The better model is more uncomfortable:
Fewer people.
Better people.
More expensive tools.
More output.
More revenue per human.
More profit per dollar of total spend.
That is where this is going.
Wishful thinking does not change the math
If AI costs as much as a human engineer per year, that does not automatically make it expensive.
If it produces significantly more profitable output per dollar, it is cheap.
If it produces noise, rework, and review burden, it is expensive.
The annual spend alone does not answer the question.
Neither does the token bill.
Neither does the salary comparison.
The metric is the blended system:
Human cost plus token cost, measured against useful output, then measured against dollars generated.
That is basic engineering economics.
Software engineers should understand this better than almost anyone.
Cost. Throughput. Quality. Constraints. Revenue. Return.
That is what matters now.
That is what the industry is calibrating around.
Employees can ignore it.
Companies can ignore it.
Neither gets a special exemption from the math.
Tech is already laying people off while it figures out the right mix of humans, tools, and compute.

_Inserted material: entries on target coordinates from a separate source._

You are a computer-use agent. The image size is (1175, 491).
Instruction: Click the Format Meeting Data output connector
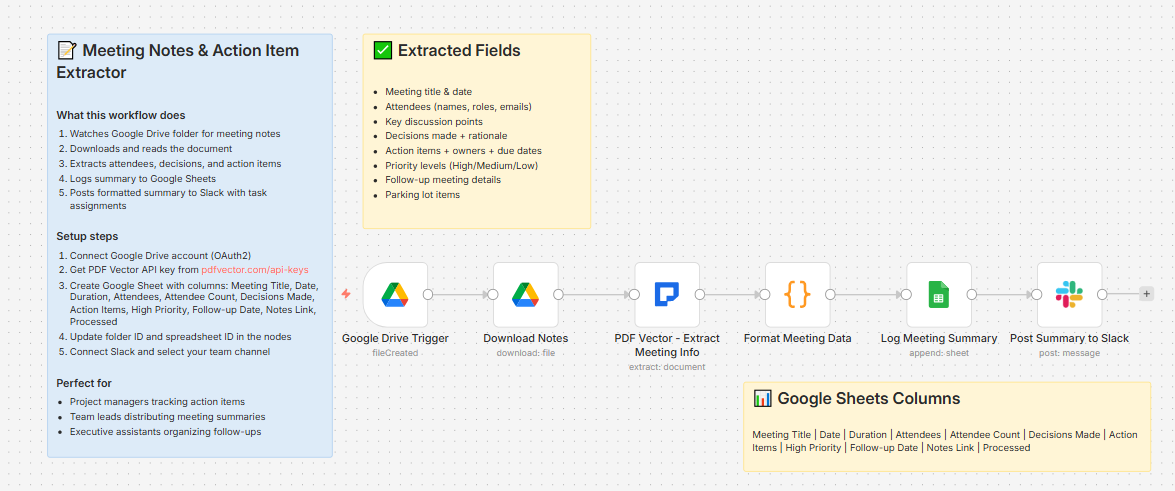[830, 294]
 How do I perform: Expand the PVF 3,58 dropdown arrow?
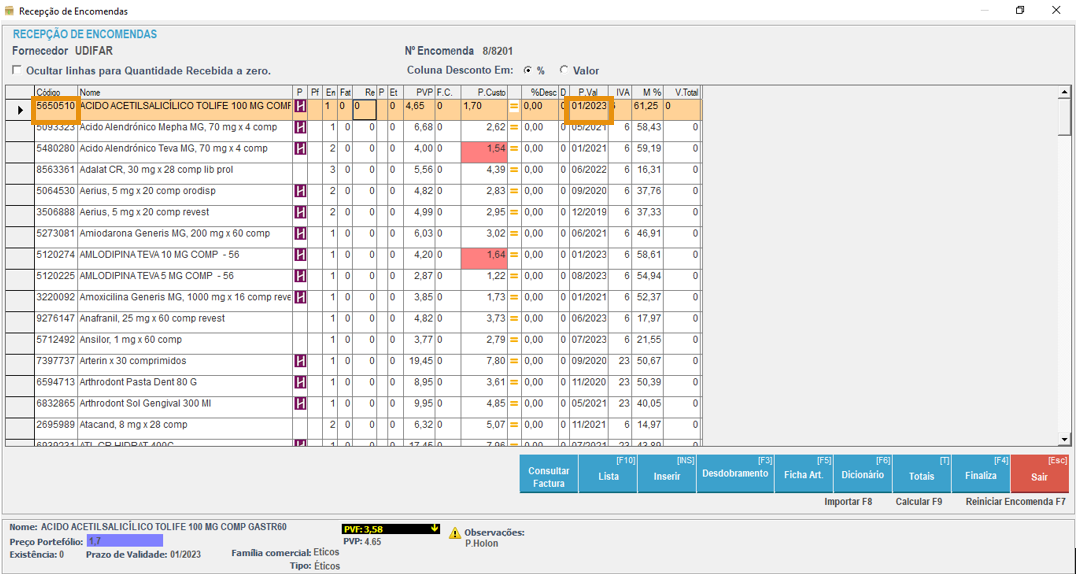[x=435, y=529]
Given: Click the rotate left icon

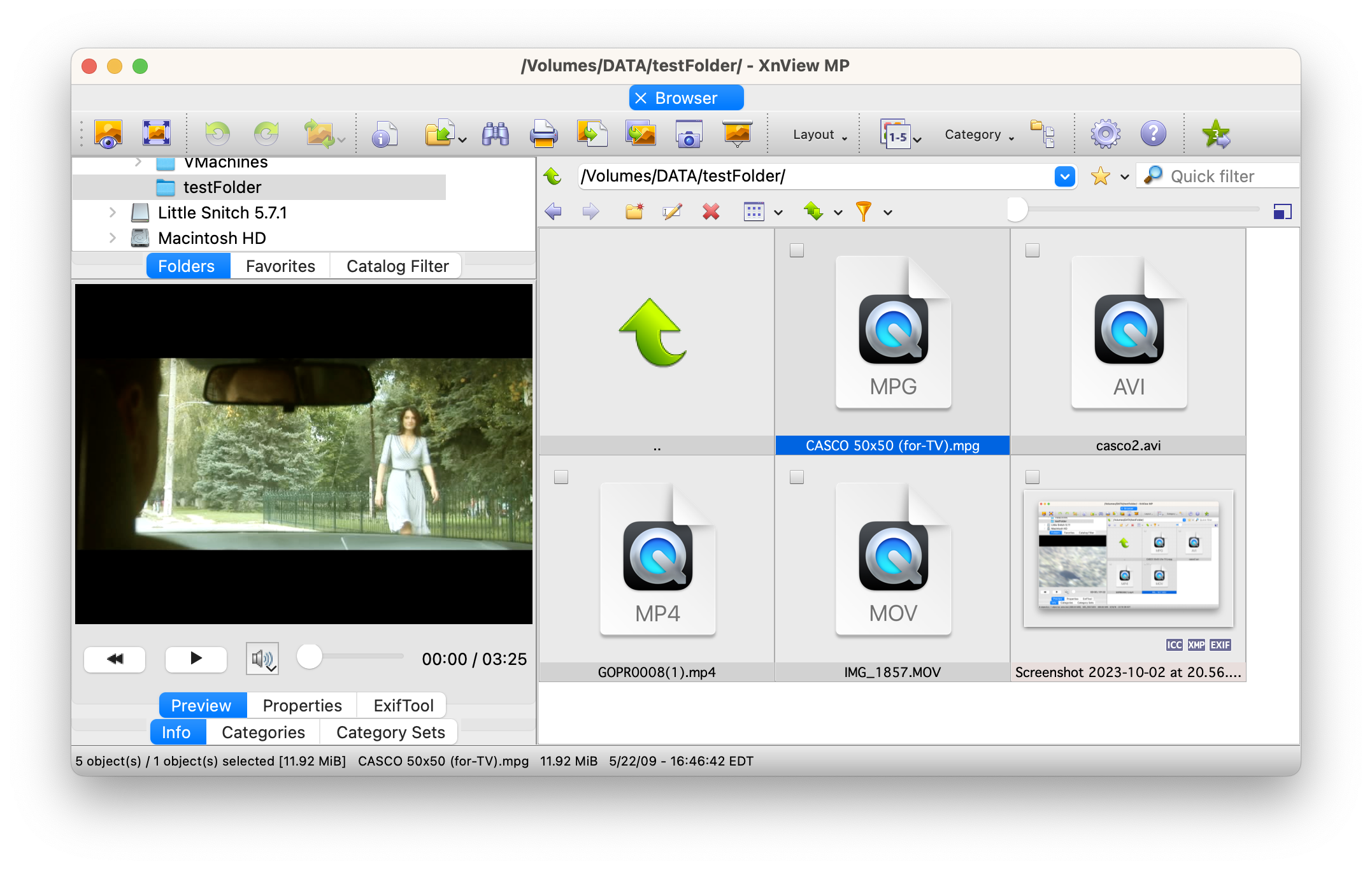Looking at the screenshot, I should [x=218, y=134].
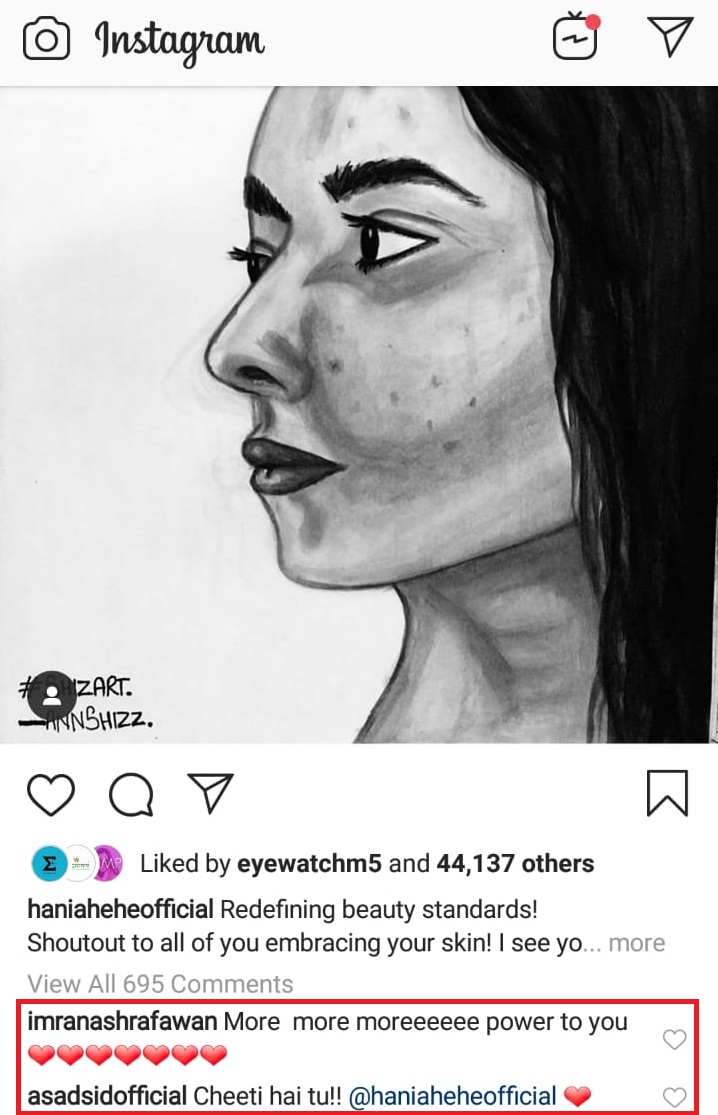This screenshot has width=718, height=1115.
Task: Open asadsidofficial commenter profile
Action: pos(107,1096)
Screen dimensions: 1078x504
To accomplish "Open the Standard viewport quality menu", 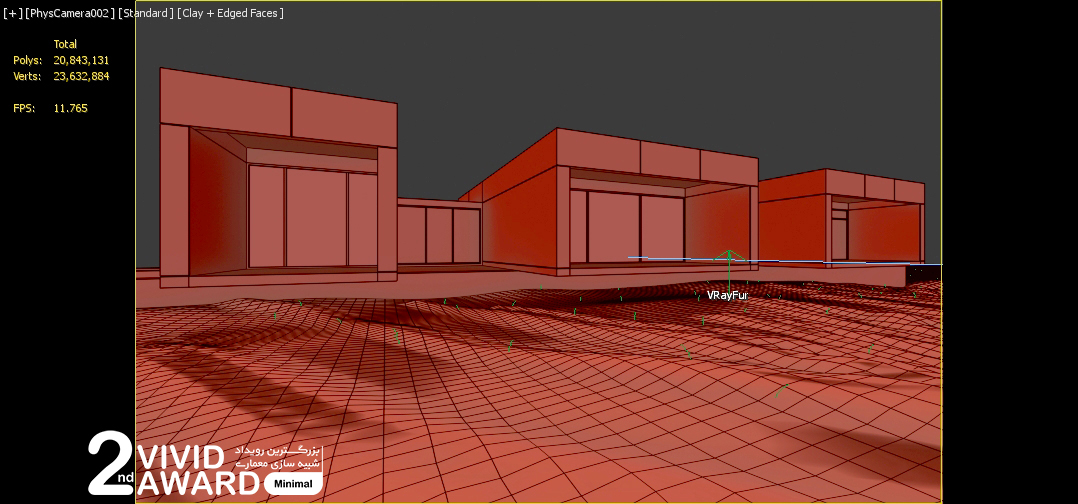I will [145, 13].
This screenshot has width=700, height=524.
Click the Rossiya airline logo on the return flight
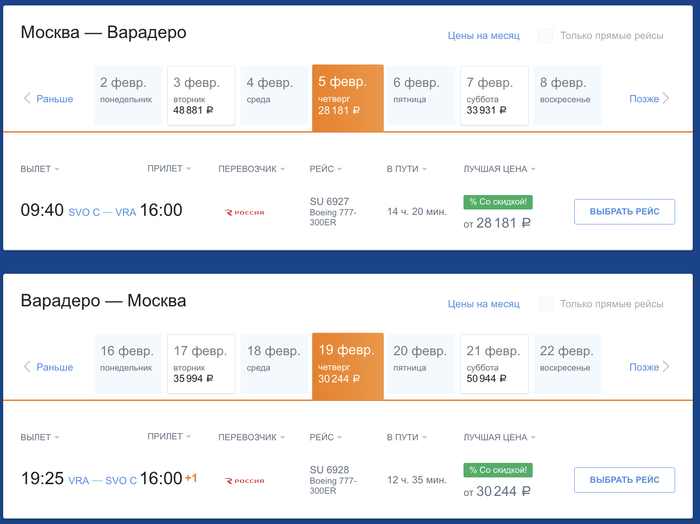tap(245, 480)
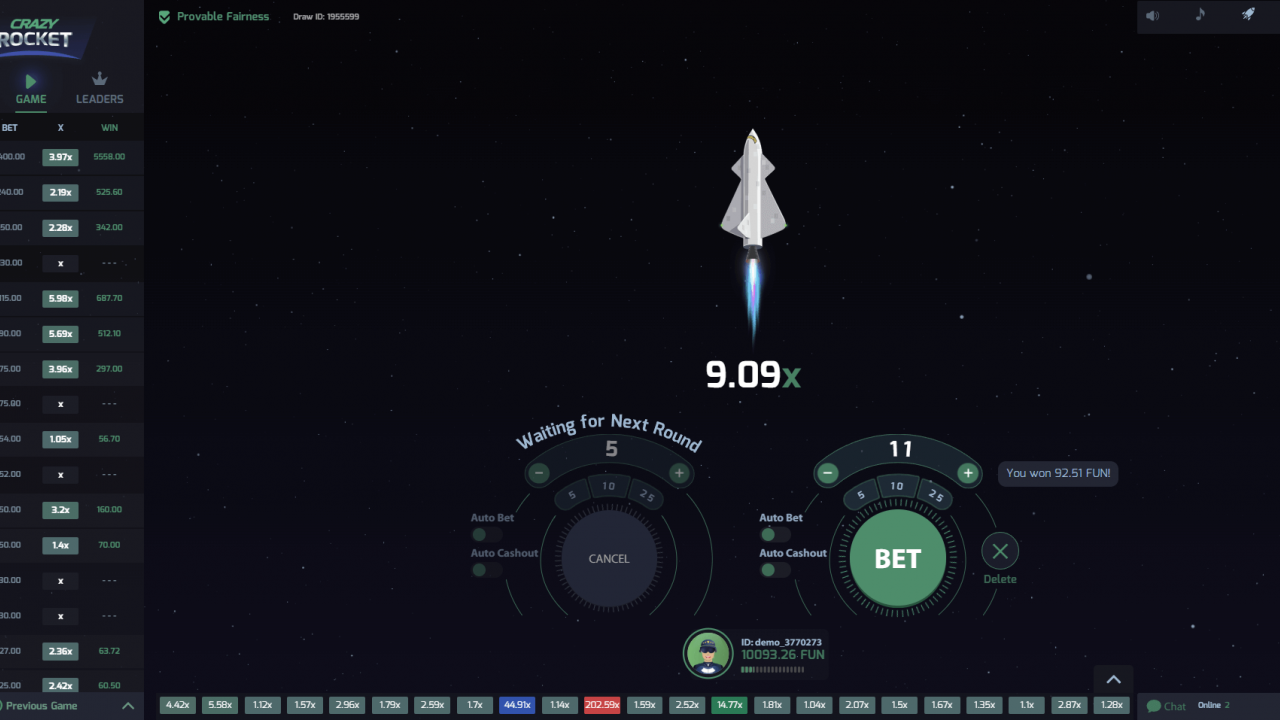The image size is (1280, 720).
Task: Select the red 202.59x history result
Action: coord(602,705)
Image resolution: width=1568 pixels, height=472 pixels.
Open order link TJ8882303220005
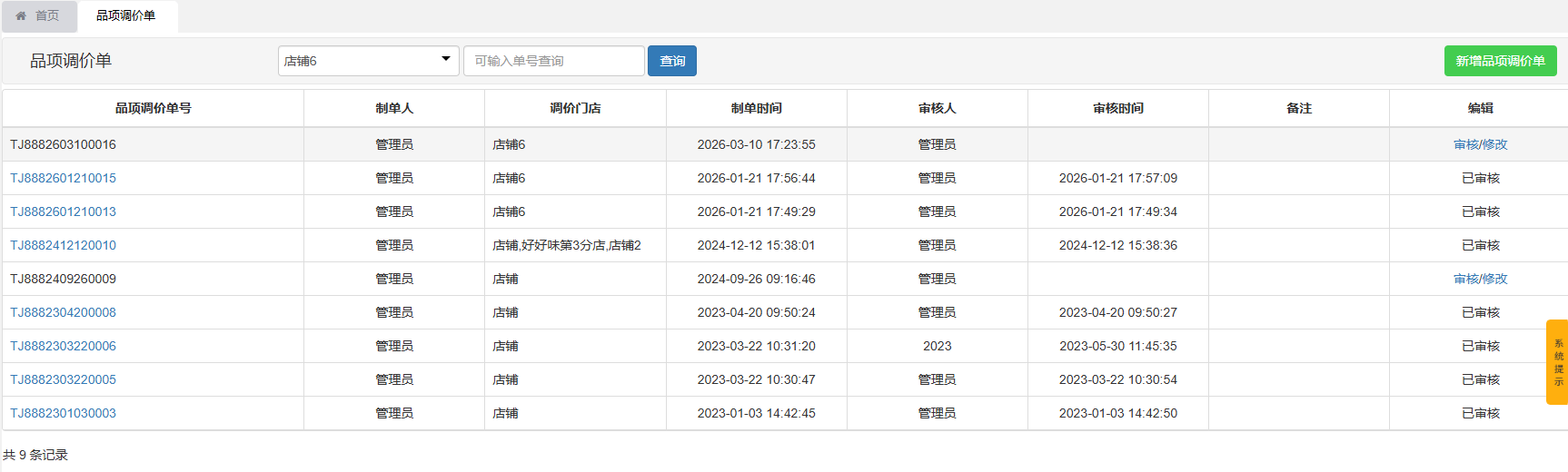[64, 379]
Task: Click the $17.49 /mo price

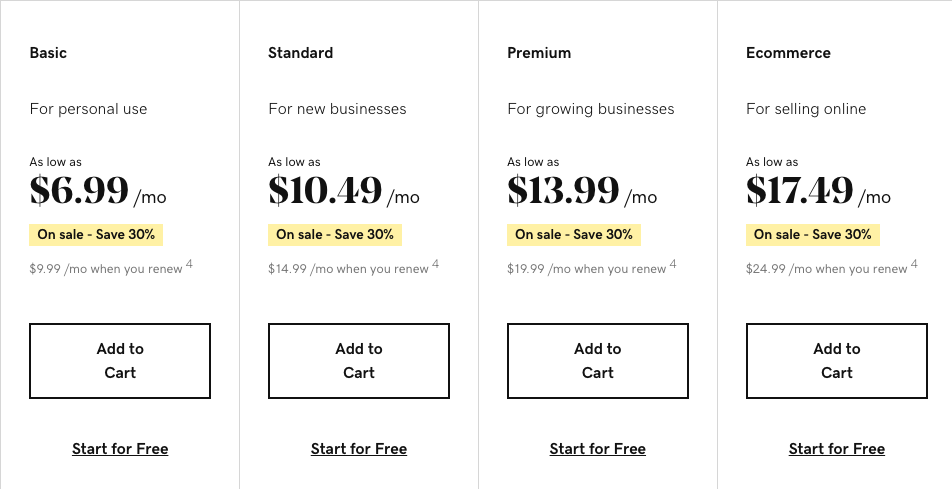Action: (x=818, y=190)
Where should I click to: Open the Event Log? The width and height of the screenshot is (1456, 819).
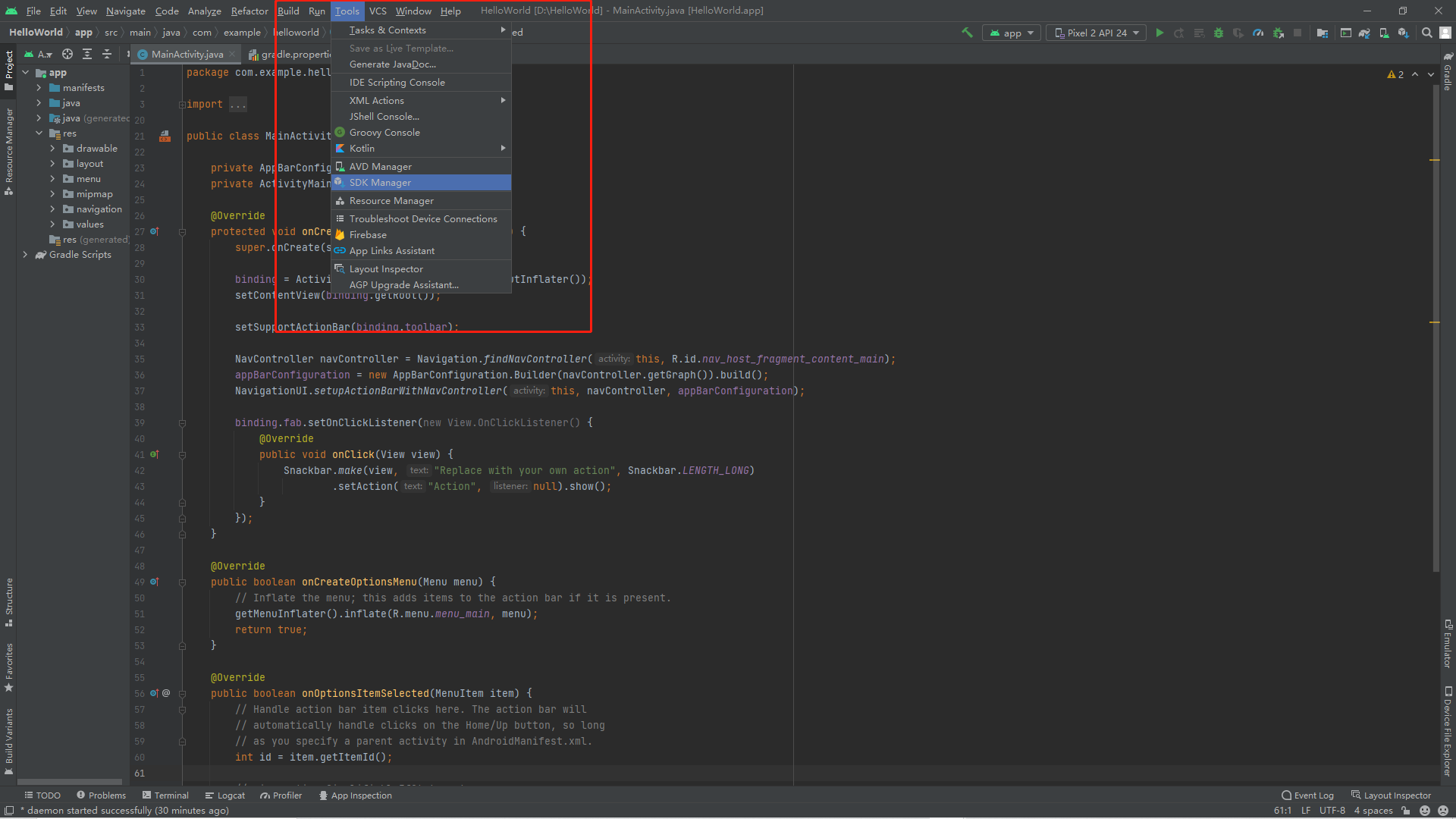click(1313, 795)
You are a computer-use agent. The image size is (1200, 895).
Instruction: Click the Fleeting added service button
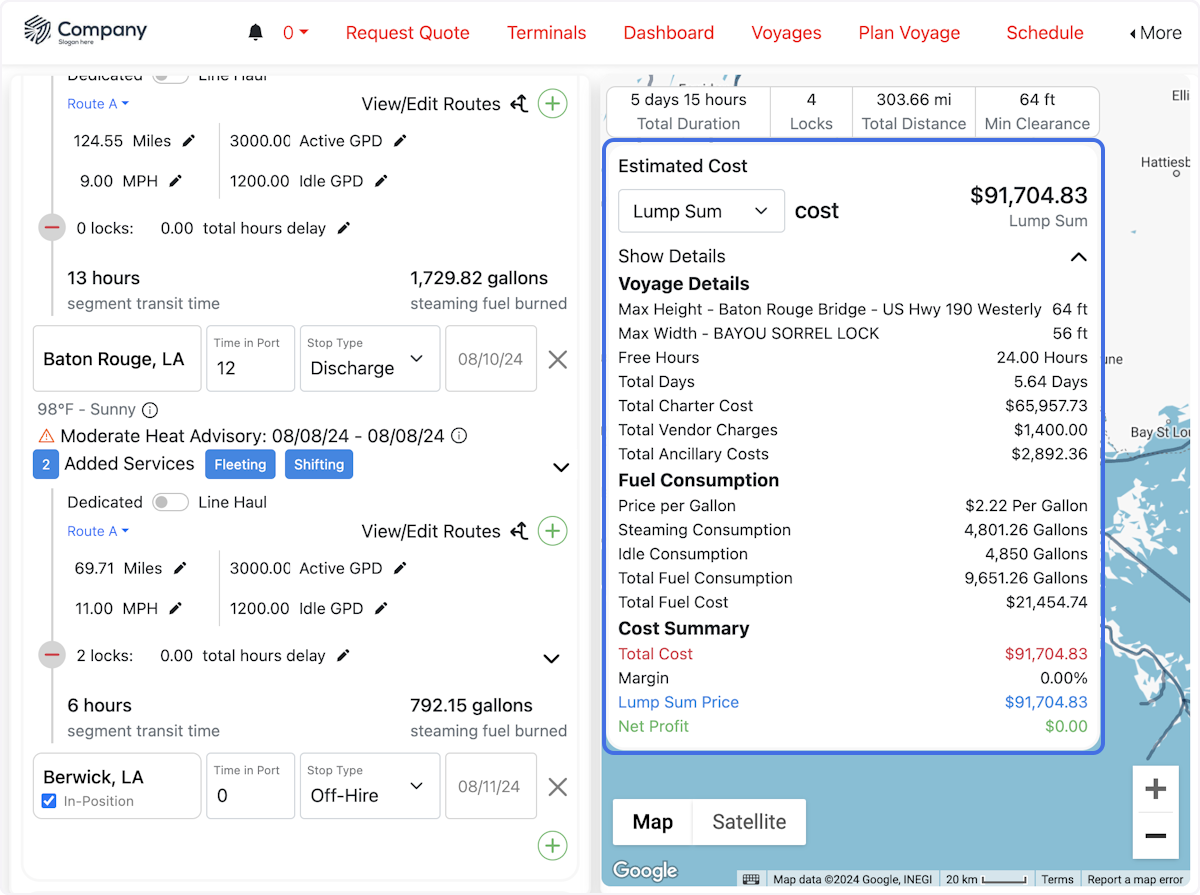pos(240,464)
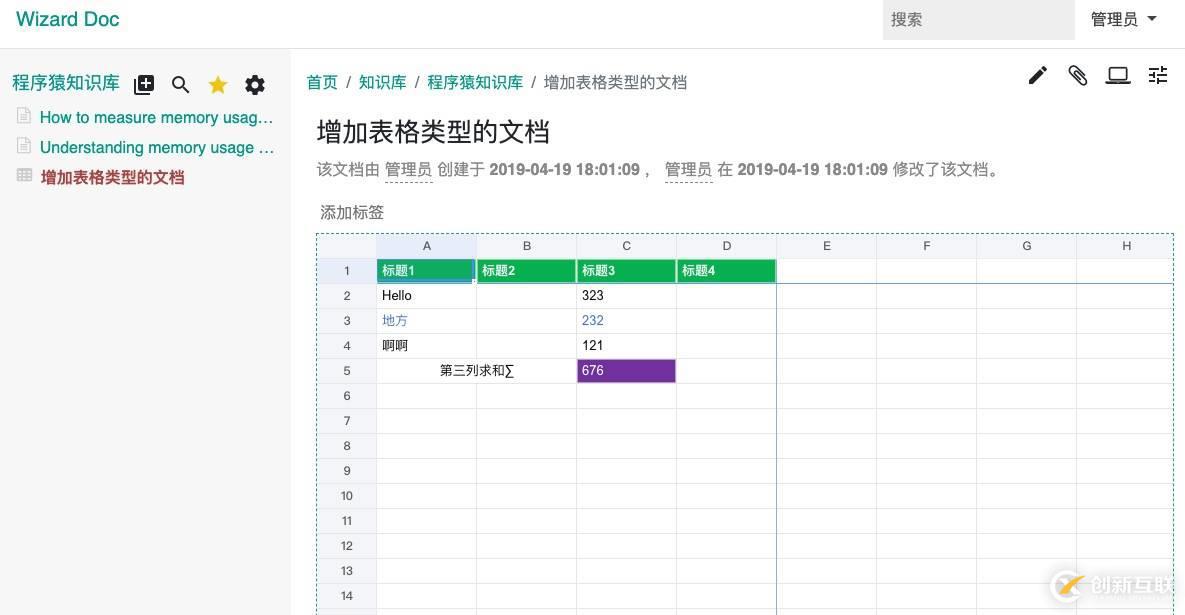
Task: Click the Wizard Doc logo link
Action: (x=68, y=19)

AEC is not immune to that.
If you are an employee and you want to pretend this is hype, fine.
Understand the risk.
If your job gets cut, the replacement may not be another person.
It may be a smaller team with better tools, bigger token budgets, and a different operating model.
Getting back in will be harder if your skills only fit the old model.
Maybe you are locked out for a few months.
Maybe a few years.
Maybe permanently if the work you used to do gets absorbed into the system and the industry stops hiring for it.
That is what happens when production costs get recalibrated.
If you run a company, the warning is just as direct.
Your competitors are doing this math too.
They are testing where humans matter, where agents work, where tokens replace labor, where quality improves, where margins expand, and where cycle time collapses.
Some of them will figure it out before you do.
They will produce more with less.
They will price differently.
They will hire differently.
They will carry more work per person.
They will generate returns you cannot match with a headcount-only model.
So measure the system honestly.
Human cost.
Token cost.
Useful output.
Revenue generated.
Margin protected.
Rework avoided.
Cycle time reduced.
The recalibration is already happening.
You can participate in it, or you can be priced by it.